Rubin Lind: Es handelt sich dabei um eine Lernplattform für Schüler, welche es ihnen ermöglicht, passend zum Unterricht, zum Schulbuch und an den Lehrer angepasst zu lernen. Sie sehen ihren Lernfortschritt, eine Übersicht über die noch zu lernenden Inhalte und die geschätzte Dauer, um sich den Stoff anzueignen. Die Lehrer können sich einloggen und je nach Bundesland, Schulform, Fach, Schulbuchverlag und Klassenstufe den Stoff festlegen, Aufgaben und Inhalte, die klausurrelevant sind. Die Fragen werden von eigenen Redakteuren geschrieben, sind aber auf den Lehrplan abgestimmt und jeweils nach Bundesländern, Schulformen und Fächern getrennt. Wenn man diese nicht beantworten kann, gibt es Tipps. Bei Bedarf können Themengebiete spezifiziert und um individuelle Aspekte erweitert werden. Jeder Schüler kann zudem den eigenen Lernfortschritt abfragen. Es geht nicht nur darum Fragen zu beantworten, sondern gleichaltrige Mitschüler können anderem auch beim Lernen unterstützen. In der neuesten Version sind auch spielerische Elemente eingebaut, mit denen die Schüler auch belohnt werden können.



Was muss man für die Nutzung bezahlen?

Lind: Mit der App soll jeder die Chance haben, individuell zu lernen. Man kann für verschiedene Fächer lernen und eigene Pakete zusammenstellen. Momentan kostet ein Lernpaket 1,99 Euro. Einen ganzen Monat mit freier Fächerauswahl gibt es für zehn Euro.

Welche Bedeutung hat die Digitalisierung in den Schulen?

Lind: Das Wissen wird heute in den unterschiedlichsten Bereichen der Arbeitswelt benötigt.

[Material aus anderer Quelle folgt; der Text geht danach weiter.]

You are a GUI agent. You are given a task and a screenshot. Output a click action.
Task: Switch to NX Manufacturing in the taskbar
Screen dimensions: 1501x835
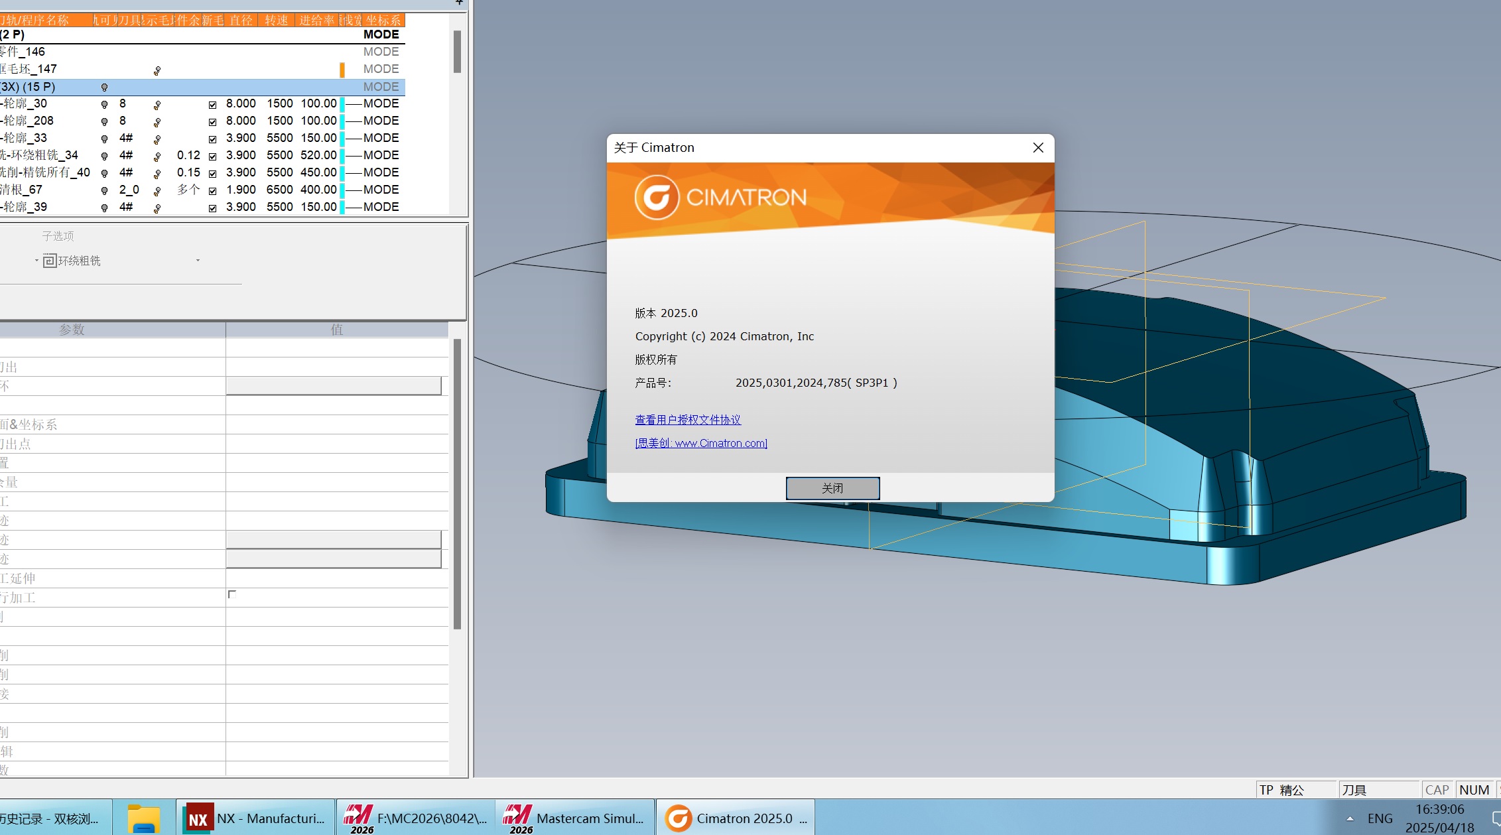[x=257, y=818]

Deshalb ist es auch in der Schule enorm wichtig, die Kenntnisse zu vermitteln. Dabei geht es aber nicht nur um die Bereitstellung von Hard- und Software, sondern auch um zusätzliche kompetente Ansprechpartner vor Ort.

Was hat Sie ermutigt, als 17-Jähriger ein eigenes Unternehmen zu gründen?

Lind: Die Idee für die App entstand im Grunde durch die eigene Situation vor einer Klausur. Ich suchte nach einer anderen Möglichkeit der Vorbereitung, als die von der Schule vorgegebenen. Da ich nichts Geeignetes gefunden habe, begann ich mit Skills4School selbst etwas zu programmieren. Mit diesem Projekt habe dann einen Wettbewerb gewonnen und die App weiterentwickelt. Ein Unternehmen zu gründen war nie mein Plan. Es war eher eine Art Prozess.

Hat Ihnen dabei jemand geholfen?

Lind: Über weitere Wettbewerbe habe ich mir in kurzer Zeit ein großes Netzwerk aufgebaut. So konnte ich von echten, erfahrenen Unternehmern lernen und Mitstreiter finden. Das hat mich motiviert, nach der Schule dranzubleiben. Heute sind wir mehrere im Team, die daran arbeiten.

Welche beruflichen Ziele haben Sie?

Lind: Natürlich steht im Vordergrund die nachhaltige Weiterentwicklung der App. Es geht nicht nur darum, damit möglichst viel Geld zu verdienen. Dieser Reiz und die Motivation für Geld zu arbeiten, lässt schnell nach. Ich möchte vielmehr für mein Umfeld und die Menschen etwas nützliches machen, was diese voranbringt.

Bleibt Ihnen eigentlich noch freie Zeit?

Lind: Für Hobbys im Grunde nicht. Um Sport treiben zu können, muss ich früher aufstehen, was mir manchmal auch nicht leicht fällt. Der Austausch mit Freunden und Bekannten ist mir sehr wichtig. Dafür muss man sich einfach die Zeit nehmen.